What do you feel is the most important word in the book? The most important passage? The most important element (an event, a character, a feeling, a place, a decision)? Why is this so important to the overall theme or conflict of the novel? Be sure to explain with details from the text.
What mood does your current novel give? What words and/or passages did the author use to get the reader to feel this mood? How does this mood contribute to characters, conflicts, or themes of your novel? Be sure to use your textual evidence.
Find and copy down two uses of figurative language (simile, metaphor, hyperbole, personification, allusion, idiom) in your novel that reveal something about a main character--don't forget the page numbers! Analyze what these two uses reveal about the character and explain why they are important descriptions to the overall plot, theme, conflict, etc. Think: What was the author's purpose in describing the character in this manner? Does the description seem to foreshadow future plot events? What do more do you understand about the character's motivations as a result of the figurative description?

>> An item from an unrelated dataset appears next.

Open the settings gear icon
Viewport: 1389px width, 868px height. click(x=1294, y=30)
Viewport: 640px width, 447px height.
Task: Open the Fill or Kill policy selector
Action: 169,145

Describe an important symbol in your novel. (If you are not sure what a symbol is in a literary work, think: How can I find that answer? Working at the advanced level means using resources outside of your teacher to figure out the answer.) What does the object symbolize? What role does it play in your novel in terms of theme, conflict, characterization, or tone? Why do you think the author chose this symbol to play such an important role? (Don't forget your textual evidence.)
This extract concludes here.